Selon Kropotkine, il existe un conflit irréductible entre deux visions du socialisme : la française et l’allemande. Il en résulte que la victoire militaire d’un des Etats sur l’autre aboutira à l’hégémonie de sa version du socialisme sur l’autre. En cela, Kropotkine se fait l’écho de débats déjà anciens : lors de la guerre précédente, Bakounine lui-même avait pris parti pour la France parce qu’il considérait que la victoire prussienne aurait été une catastrophe pour la civilisation européenne. Marx, de son côté, écrivit à Engels le 20 juillet 1870 une lettre dans laquelle il se réjouit que la victoire allemande transférerait le centre de gravité du socialisme vers l’Allemagne, ce qui assurerait « la prépondérance, sur la scène mondiale, du prolétariat allemand sur le prolétariat français ».

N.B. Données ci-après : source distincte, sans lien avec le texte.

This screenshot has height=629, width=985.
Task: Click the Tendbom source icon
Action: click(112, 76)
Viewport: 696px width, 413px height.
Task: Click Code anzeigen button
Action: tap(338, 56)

Après la défaite de la France en 1870, dit Kropotkine, « les Allemands s’efforcèrent de modifier la méthode et le but du mouvement socialiste tout entier ». Il ajoute que la scission entre les deux courants du mouvement ouvrier « devint apparente aussitôt après la guerre franco-allemande ». Le conflit entre les marxistes et les bakouniniens ne fut donc pas une affaire personnelle mais « un conflit entre l’esprit latin et l’esprit allemand, qui, après avoir battu la France sur le champ de bataille, prétendait à la suprématie dans le domaine de la science, de la politique, de la philosophie et aussi du socialisme et représentait sa conception du socialisme comme « scientifique », tandis qu’il qualifiait toutes les autres conceptions d’“utopiques” ».

De fait, les rapports entre les mouvements socialistes français et allemand après la guerre franco-prussienne furent littéralement des rapports de subordination du premier au second, empreints d’une sorte de fascination morbide.